> **Exercise brief**: Print the records that begin at the line containing "Given: Click the share arrow icon button" and stop after the line containing "Looking at the", copying every line as it stands.

> **Data excerpts**:
● ● ● ●
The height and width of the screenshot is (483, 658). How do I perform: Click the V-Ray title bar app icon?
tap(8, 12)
● ● ● ●
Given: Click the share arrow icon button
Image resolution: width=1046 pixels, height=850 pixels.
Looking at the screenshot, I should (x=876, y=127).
● ● ● ●
> **Exercise output**:
Given: Click the share arrow icon button
Image resolution: width=1046 pixels, height=850 pixels.
Looking at the screenshot, I should (x=876, y=127).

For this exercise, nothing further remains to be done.